Mass was celebrated on Friday 22 March in the  Basilica of the Holy Sepulchre, on Calvary at the altar of Our Lady of Sorrows, which separates the Chapel which is the property of the Greek Orthodox from the Latin Chapel of the Crucifixion.

The Mass on Calvary

As tradition has it, it was the Vicar of the Custody, Fra Ibrahim Faltas, who presided over the celebration at the altar where there is the wooden bust of the Virgin Mary, donated to the Holy Sepulchre in 1778 by Maria the Pious, queen of Portugal. A sword pierces her chest, the representation of the prophesy of Simeon at the Temple, quoted in the Gospels on the childhood of Jesus: “He [Jesus] is here… a sign that will be contradicted; and you yourself a sword will pierce” (Luke 2,34-35).
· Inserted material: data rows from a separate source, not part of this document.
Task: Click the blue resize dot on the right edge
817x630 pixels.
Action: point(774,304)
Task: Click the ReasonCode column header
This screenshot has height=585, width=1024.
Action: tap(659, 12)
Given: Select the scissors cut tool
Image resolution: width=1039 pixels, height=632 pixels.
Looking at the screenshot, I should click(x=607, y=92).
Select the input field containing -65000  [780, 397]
The cult of Our Lady of Sorrows

The cult of Our Lady and her Seven Sorrows is a very ancient devotion which dates back to the 11th century: it was fixed on the Friday before Palm Sunday by Benedict XIII in 1727, and finally established on 15 September during the Second Vatican Council. However, here at the Holy Sepulchre, the pre-Council solemnity is also still alive, greatly beloved by pilgrims and faithful, remembered as the solemnity of the Septem Dolorum Beatae Mariae Virginis (Seven Sorrows of the Blessed Virgin Mary).

They form a sort of path of suffering, which the Mother of the Lord followed throughout her earthly life. The prophesy of Simeon about her son (Luke 2, 34-35), the flight with Joseph and the child to Egypt (Matthew, 2, 13-21), Jesus getting lost at twelve and then found at the temple (Luke, 2, 41-51), the encounter with Jesus on the Via Crucis (Luke 23, 27-31), her suffering at the foot of the cross (John 19, 25-27), the moment when she holds her dead son in her arms (Matthew, 27, 57-59) and lastly when she watches the descent of Jesus to the Sepulchre (John 19, 40-42).
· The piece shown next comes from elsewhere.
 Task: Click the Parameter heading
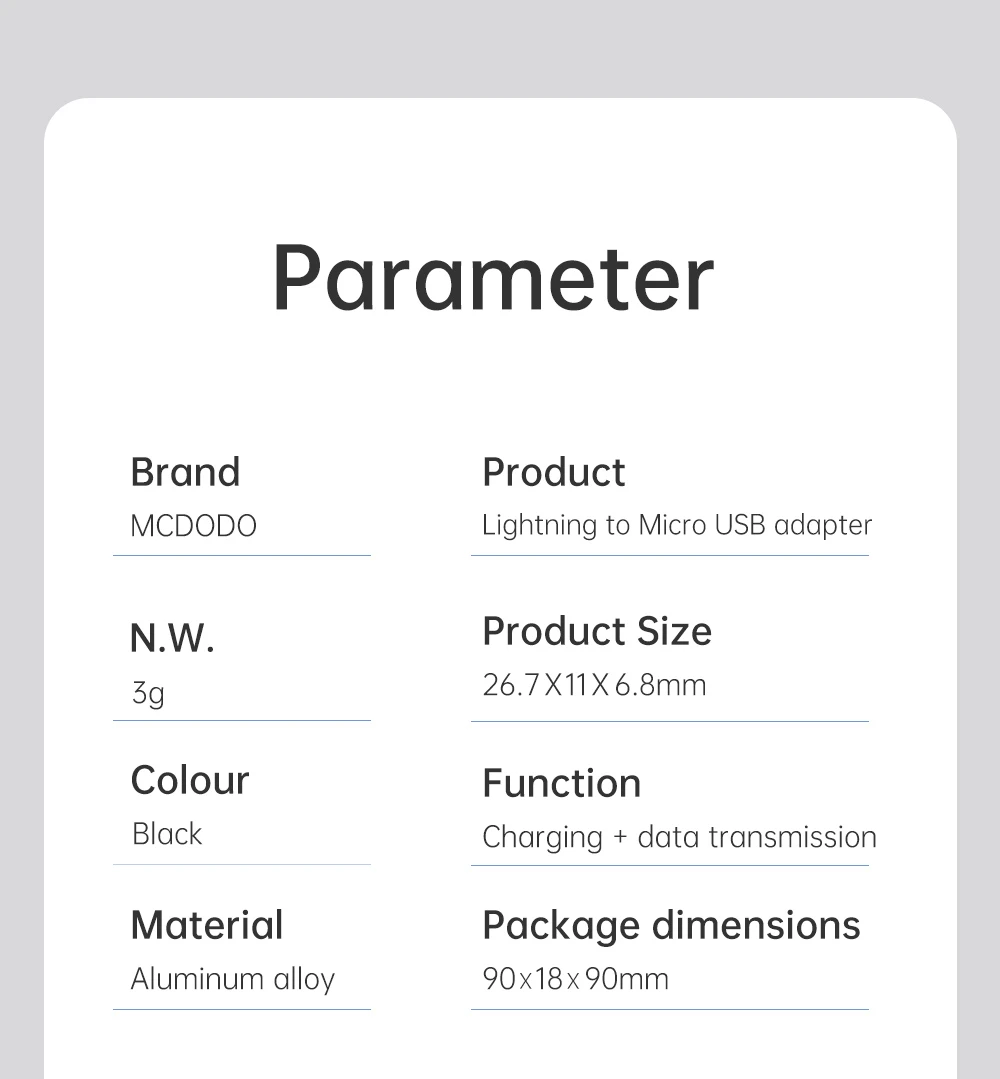pos(493,278)
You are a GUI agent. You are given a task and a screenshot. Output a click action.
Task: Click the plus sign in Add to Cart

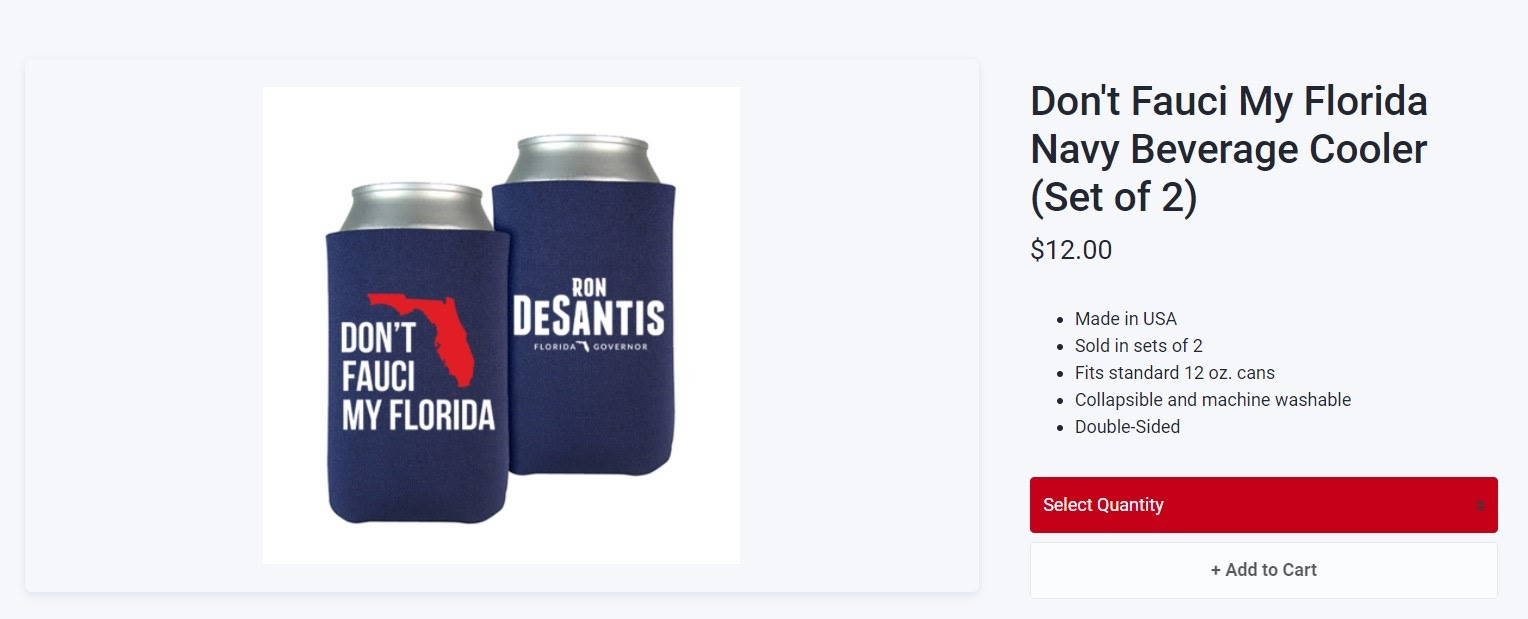[x=1216, y=570]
The song of Stabat Mater, attributed to Jacopone da Todi, accompanied the liturgy and allowed those present and the concelebrants to enter the heart-breaking depth of today’s Mystery.

The face of all suffering mothers is in Our Lady of the Sorrows

Fra Ibrahim Faltas, during his homily, wanted to underline the connection between Mary’s sorrow and the sorrow of all mothers. His thoughts go to the mothers of Gaza, whose suffering the Vicar has seen and known at first-hand, especially in Italy, where recently he has helped ill children from Gaza have treatment in children’s hospitals: “The seven sorrows of Mary are similar to the painful story of many mothers who today are forced to flee to find a safe refuge for their children, under bombings, where everything around them has been destroyed: mothers who do not have food for their starving children, or who look for their small children amid the rubble.”
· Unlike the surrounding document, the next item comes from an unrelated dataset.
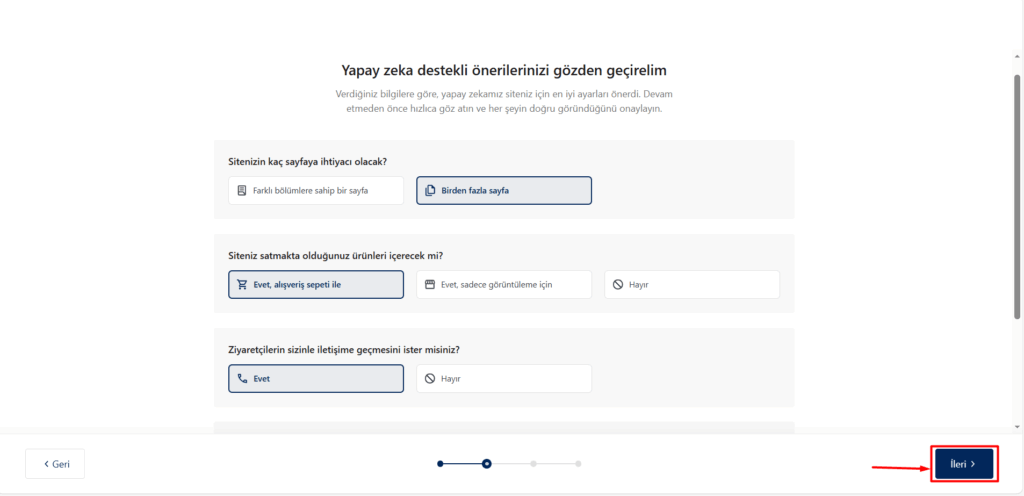Go back with the Geri button
The width and height of the screenshot is (1024, 496).
(x=55, y=464)
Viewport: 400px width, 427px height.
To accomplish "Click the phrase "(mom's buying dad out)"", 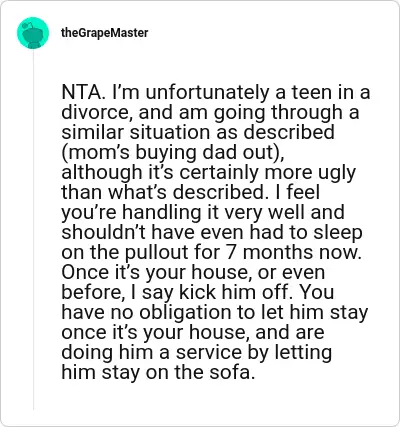I will point(173,153).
“It is necessary,” Fra Ibrahim continues, “to keep looking at Mary, who teaches us to contemplate the crucifix, the great mystery of God’s love for us.  Our Lady of the Sorrows teaches us that we have to enter the mystery of Christ’s passion: Mary joined the suffering on the Cross not only with her physical presence, but above all for the love of her Son. Today’s celebration teaches us a lesson of true and deep compassion, Mary suffers for Jesus but she also suffers with Him and the Passion of Christ is to take part in all human sorrow.”